Back in November, gaming giant Capcom suffered a ransomware attack. In its press notification, it mentioned the various types of data potentially grabbed by their attackers. Things took an ominous turn when they refused to pay the ransom, and the group behind the attack said that was the wrong move. Capcom had the chance to “save data from leakage”; they did not take it. Sure enough, a whole collection of files were leaked soon after.
The threat of data drops from scorned ransomware groups is now a common extortion tactic. What we couldn’t have predicted here, is one of the ramifications of said drop. Time to wind things forward to June 2021 and a date with a lawsuit. The twist? The lawsuit isn’t aimed at the ransomware authors, but the compromised company.
Of data drops and research collections
I used to work in and around game / movie development a long time ago. We were incredibly low budget, and did very low budget things. An invaluable source of help at the time were resource guides and collections. Essentially: Big books filled with work compiled by visual artists, composers, designers, whoever. If you were lucky, the book came with a CD loaded with material from the book. Even luckier? You could use the contents for your own work for free. If the project was commercial, you’d typically pay a license fee of some kind.
There were also companies which curated content from multiple artists, and made sure all the licensing behind the scenes was watertight. Where this often went wrong was if the disc went walkabout away from the book.
Organisations would end up with discs lying around in desks, with nobody sure of the source / who had paid for licensing. If someone ripped disc contents, you’d then end up with self-burnt CDs lying around the place which appeared to be in-house creations. You have to be incredibly careful where resource materials are concerned.
If you’re wondering how this ties into the ransomware attack, I’m about to fill in the blanks.
The unintended consequence of a data leak
An artist in this case is seeking $12m in damages from Capcom, claiming Capcom used their imagery from a resource book / CD in a number of its video game titles. This has all come about off the back of the data leak from the ransomware hack. At least one of the images from the stolen and leaked files shares the same file name as what appears to be an identical image from the book’s CD-ROM.
The Juracek Vs Capcom document can be seen here, along with multiple examples of images potentially making their way into games. Sadly, it doesn’t go into detail on the most fascinating part…whether or not the artist became aware as a result of the data breach and subsequent leak. Most reports simply say the artist is using the breach as part of their evidence. There’s also the question of how they became aware of the images in the dump in the first place.

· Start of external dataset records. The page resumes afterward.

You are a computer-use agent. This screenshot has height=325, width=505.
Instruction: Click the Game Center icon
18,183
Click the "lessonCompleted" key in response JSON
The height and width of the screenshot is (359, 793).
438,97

If I had to guess, incredibly knowledgeable fans saw the high resolution images, wondered where they came from, and perhaps got in touch with the creator. This isn’t an unusual thing to happen. Back in the mid 90s I tracked down the music composer for a AAA game series on Japanese language message boards, in order to tell them how cool their music is. It’s a lot easier to do things like this these days which may be a blessing or a curse, or perhaps a bit of both.

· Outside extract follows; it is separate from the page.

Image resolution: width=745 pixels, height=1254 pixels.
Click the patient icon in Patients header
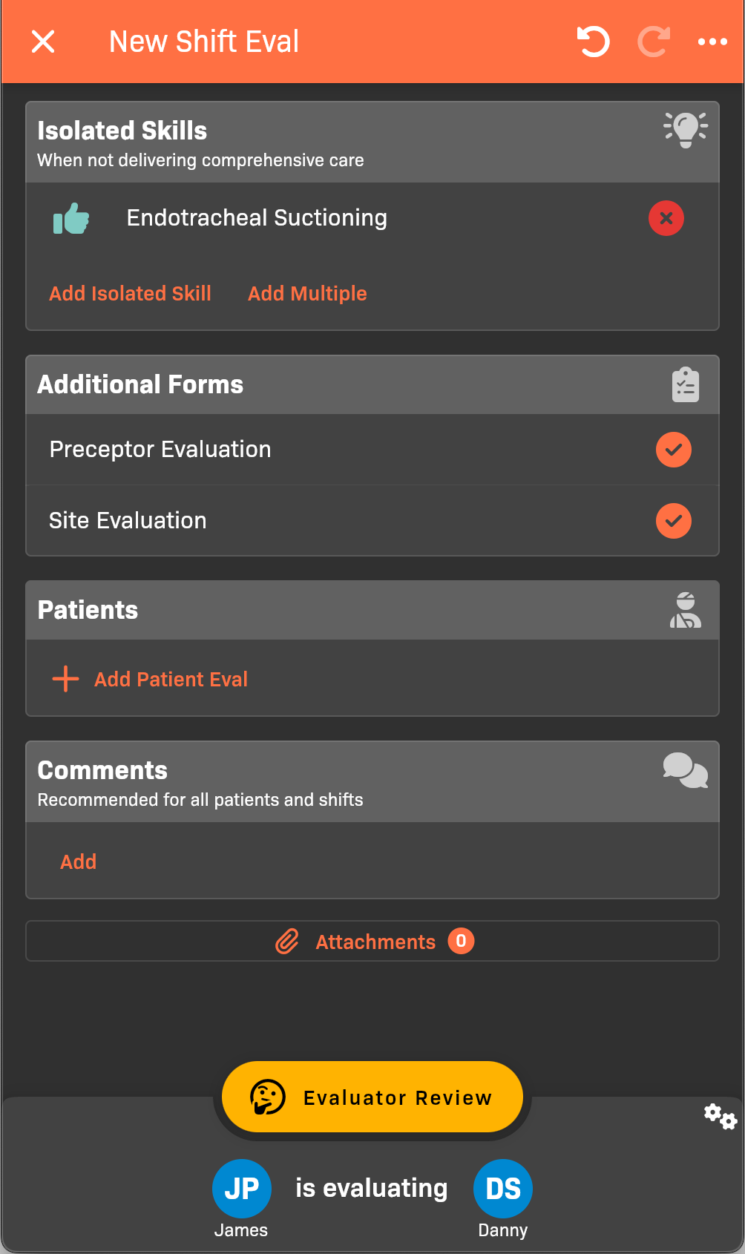[x=685, y=611]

However you stack it up, it promises to be a fascinating day in court. This story raises some other issues, too.
Turning a negative into a positive
Some ransomware groups have tried to mix it up a bit in the realm of PR. They present themselves as Robin Hood style renegades, robbing the rich to give to the poor…or, more specifically, giving to charities. An interesting tactic, except charities face all sorts of problems if they’re gifted ill-gotten gains. As mentioned elsewhere, there’s every possibility the “we’re being helpful, honest” approach is merely a ruse to keep up the pretence of respectability. Here, though, we run into a bit of a problem.

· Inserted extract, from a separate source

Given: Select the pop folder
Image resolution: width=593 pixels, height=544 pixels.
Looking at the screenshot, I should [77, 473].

The artist in question has made what they feel to be a valid complaint, and are having their day in court as a result. Being able to tie specific file names from their CD-ROM to named files in Capcom folders off the back of the hack? That probably strengthens their case quite a bit.
Put simply, these ransomware authors…and anyone else, for that matter…can now point to this story as evidence that they did in fact “help” someone in indirect fashion.
New frontiers in the ransomware world
The fallout from the attack could prompt a new ransomware tactic. It’s not a stretch to think breachers will go looking for copyright / related violations. After all, some ransomware groups have already shown an interest in how they can weaponize the data they’ve stolen, beyond simply leaking it.
With so many ways to tie found materials to the original source online, they may view this as an easy PR win. On top of all the other issues with ransomware, we probably don’t need its authors yelling “Look! We’re helping!” every time a new leak hits. When a creator is potentially $12 million out of pocket, it becomes increasingly tricky to argue against it.
Sure, this is still potentially another way for people who don’t actually care about helping people to act as if they do. But if the end result is the same and someone does benefit, it doesn’t really matter a whole lot. As far as the ransomware authors are concerned, they’ll have a collection of individuals telling everyone how cool they are.
It’s to be hoped we don’t end up fighting a PR war on top of the technical battle already raging across networks everywhere. I’m not sure I agree that “any publicity is good publicity”, but good publicity certainly is. So in case anyone is tempted to offer ransomware operators the benefit of the doubt, let’s not forget they’re same organised crime gangs that think little of attacking hospitals.